● SET TASKS
[A] Reproduce the passage of the virtual-lab post-mortem guide from "Why post-mortems take" to "not readily available)" word for word.
[B] Write the next part of the guide on reproducing carrier outages in a virtual lab, picking up after its final sentence.

● SUPPLIED TEXT
◇ ◇ ◇ ◇
Back to Blog
Guide11 min

Reproducing Carrier-Grade Outages in a Virtual Lab: The Post-Mortem Playbook

A framework for carrier network engineering teams: turn every production outage into a reproducible cloud lab within hours, not weeks. Covers the seven phases of a virtual-lab post-mortem.

D
David Kim
DevOps Engineer

Carrier network outages follow a predictable pattern. Someone notices traffic dropping. Oncall opens a bridge. The network is restored through rollback or workaround within hours. Then the real work starts: figuring out what actually happened, building a reproduction, and validating a permanent fix. That second phase — the post-mortem — typically takes 4 to 6 weeks when the reproduction requires physical hardware. Here is how carrier engineering teams are compressing that to 1-2 days using virtual labs, and the seven-phase playbook they follow.

Why post-mortems take weeks with physical hardware

The bottleneck is rarely the investigation itself. It is the environment setup. A typical cross-vendor carrier incident requires:

  • Sourcing matching hardware (often end-of-life gear from retirement warehouses)
  • Flashing matching firmware versions (often archived images not readily available)
  • Racking, cabling, and power
  • Matching configuration of both production devices
  • Custom tooling to reproduce the trigger (malformed packet, specific timing, traffic pattern)
  • Iteration on fixes requires device reloads, which take minutes each

Every one of these steps is external to the actual engineering question. The engineer solving the bug might spend 10 hours on the bug and 150 hours on the environment.
◇ ◇ ◇ ◇
● LISTED RECORDS
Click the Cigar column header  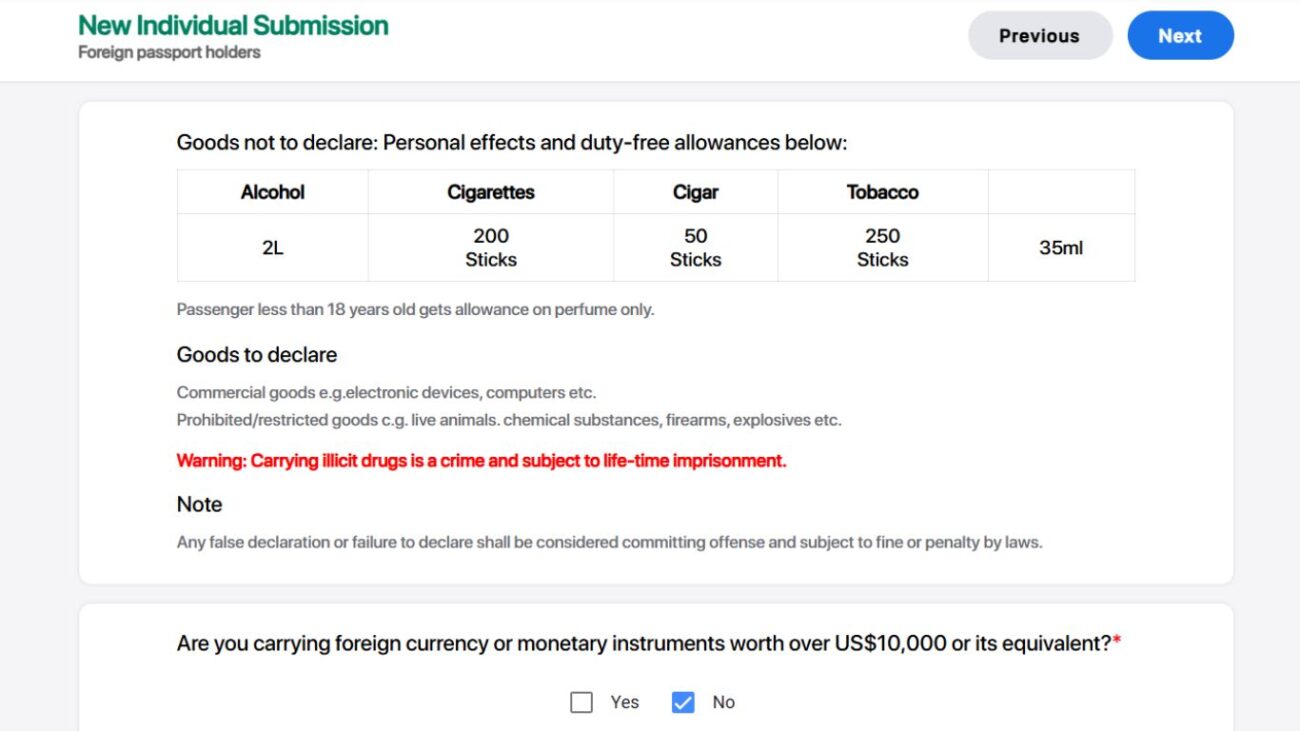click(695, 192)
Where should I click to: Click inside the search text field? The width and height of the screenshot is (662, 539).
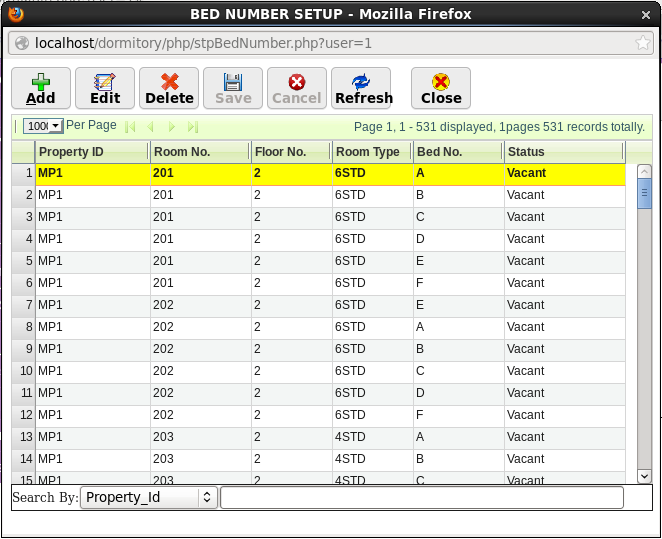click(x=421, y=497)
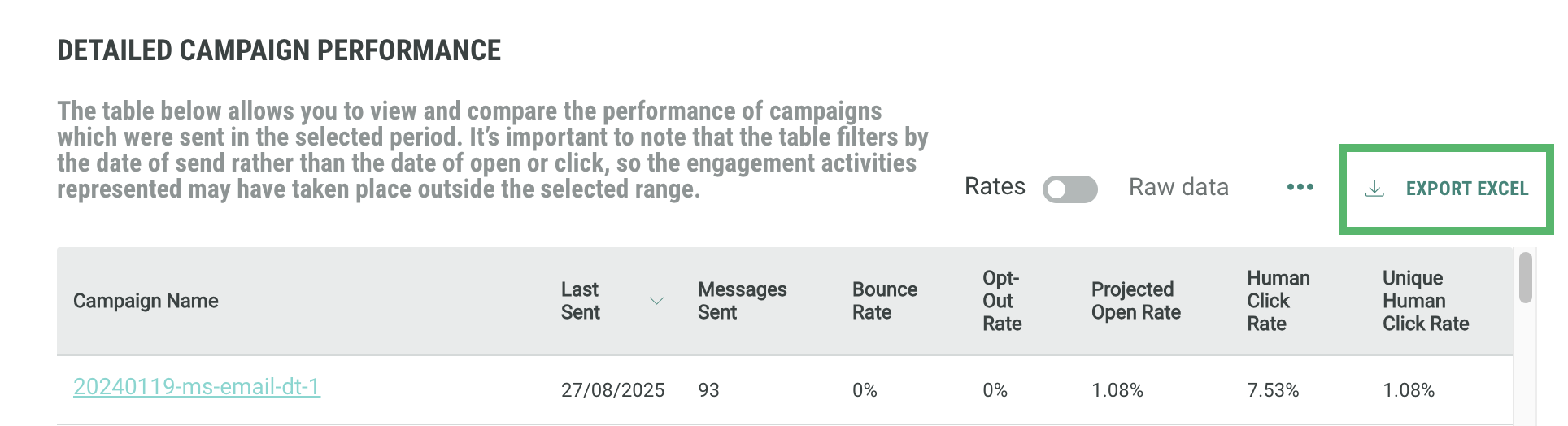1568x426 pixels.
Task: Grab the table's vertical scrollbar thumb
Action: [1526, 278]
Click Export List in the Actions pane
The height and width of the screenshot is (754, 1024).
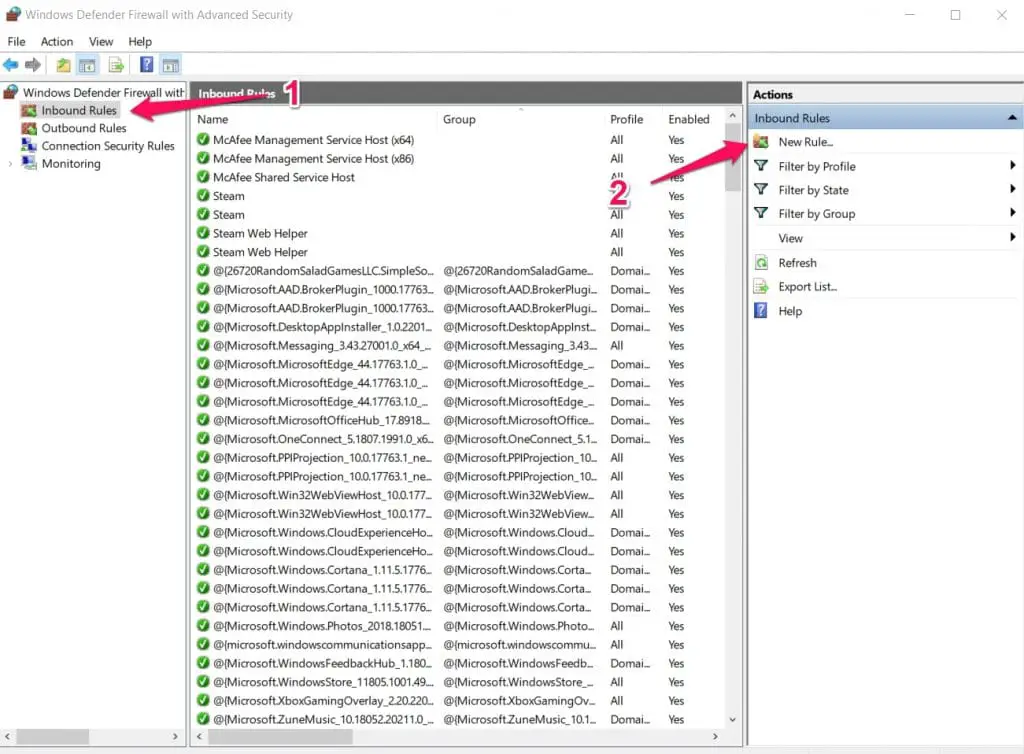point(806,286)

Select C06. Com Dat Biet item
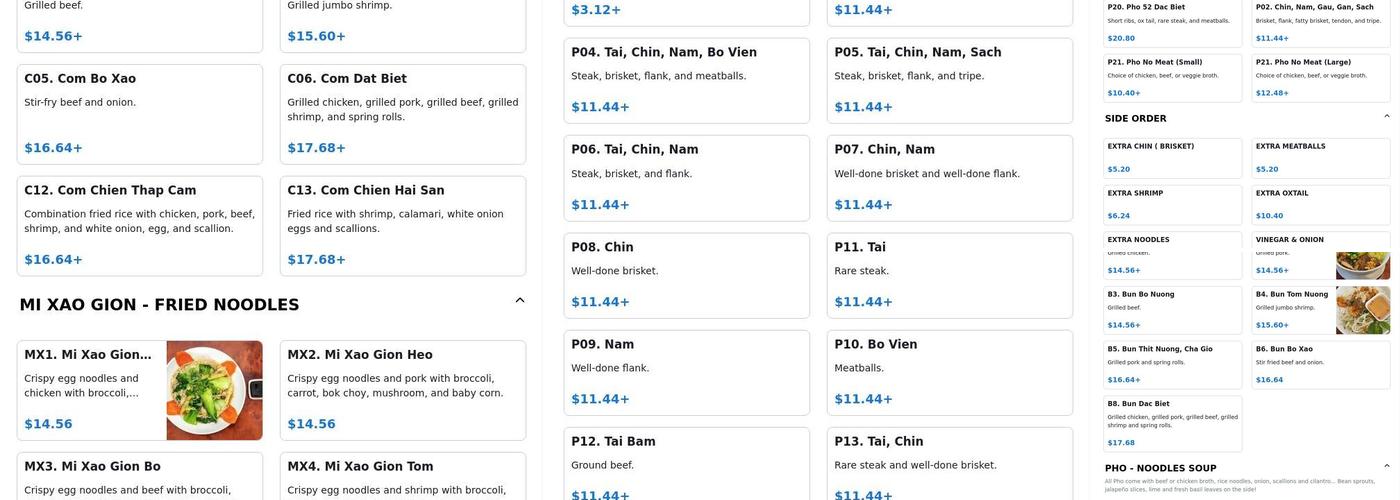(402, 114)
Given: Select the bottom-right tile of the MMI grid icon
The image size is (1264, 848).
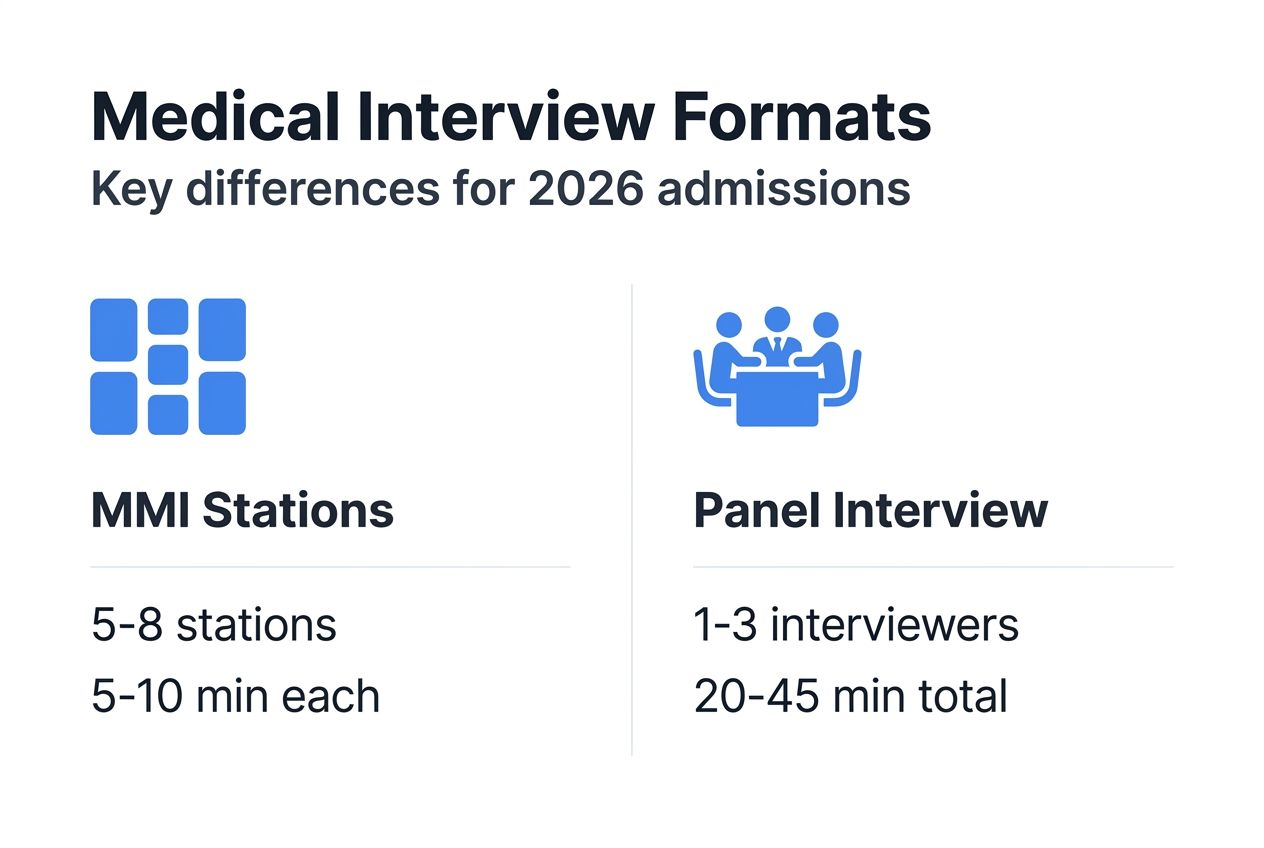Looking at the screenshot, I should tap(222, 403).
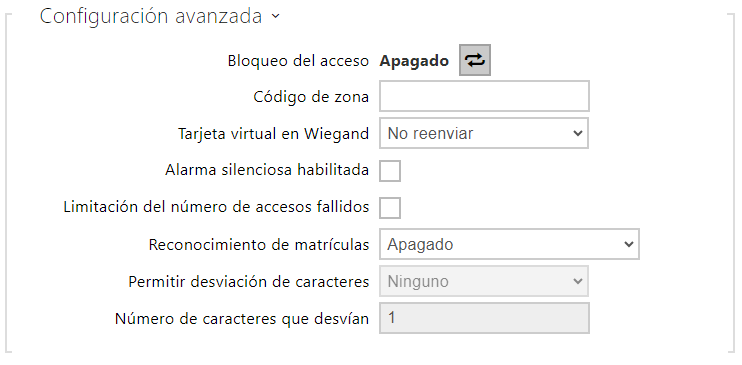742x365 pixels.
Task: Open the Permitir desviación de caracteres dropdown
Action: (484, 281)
◇ ◇ ◇ ◇
● THE RESULTS
[A]
Why post-mortems take weeks with physical hardware

The bottleneck is rarely the investigation itself. It is the environment setup. A typical cross-vendor carrier incident requires:

  • Sourcing matching hardware (often end-of-life gear from retirement warehouses)
  • Flashing matching firmware versions (often archived images not readily available)

[B]
The shift: A cloud-hosted lab built from a prompt collapses weeks of logistics into minutes. The post-mortem stops being a multi-week project and becomes a normal engineering task that closes in the same sprint.

The seven-phase playbook

Phase 1: Capture the incident artifacts (within 1 hour of resolution)

Before anything else, while the incident is still fresh, grab everything:

  • Packet captures from both sides of the failing link
  • show tech-support or request support information outputs from both vendors
  • Device logs for the ~15 minutes before and after the trigger
  • BGP / OSPF / protocol session state transitions
  • Traffic graphs from monitoring (InfluxDB, Prometheus, vendor NMS)
  • The exact versions of firmware, config, and any recent changes

You are building the evidence packet the virtual lab will need to faithfully reproduce the trigger. Missing artifacts here cost days later.

Phase 2: Identify the minimum viable topology (1-2 hours)

Carrier networks are huge. The bug is almost always local to a small subgraph. Isolate the smallest topology that could have exhibited the failure:

  • The failing device (the one that crashed, lost sessions, dropped traffic)
  • Its direct peers (the immediate neighbors whose behavior could have triggered it)
  • Any adjacent device with special configuration (route reflector, firewall, middlebox)
  • A traffic source / sink (Linux host or traffic generator)

For most cross-vendor outages, this is 2-4 devices. You do not need to reproduce the entire fabric — you need the interaction graph where the bug lives.

Phase 3: Describe the lab in plain English (5 minutes)

Open NetPilot and paste the topology as a prompt. For example, for a cross-vendor BGP-EVPN outage:

Build a 3-node lab: Cisco IOL router (representing EOL device), Juniper cRPD (representing vMX), and Arista cEOS (representing adjacent leaf). All three peer via BGP EVPN over VXLAN underlay. Cisco in AS 65001, Juniper in AS 65002, Arista in AS 65003. Route reflector at Juniper side. Add a Linux endpoint with Scapy connected to Cisco for packet crafting. Advertise 10.100.0.0/24 from Cisco and Arista.

NetPilot parses the topology, generates vendor-specific configuration for each device, and deploys the lab to a cloud VM. Two minutes later you have SSH access to every device.

Phase 4: Match production configuration (15-30 minutes)

Copy the relevant production configuration into the lab — not the whole config, just the parts involved in the incident.

  • BGP peering and policy (prefix lists, route-maps, policy-statements)
  • Protocol configuration (EVPN, OSPF, IS-IS)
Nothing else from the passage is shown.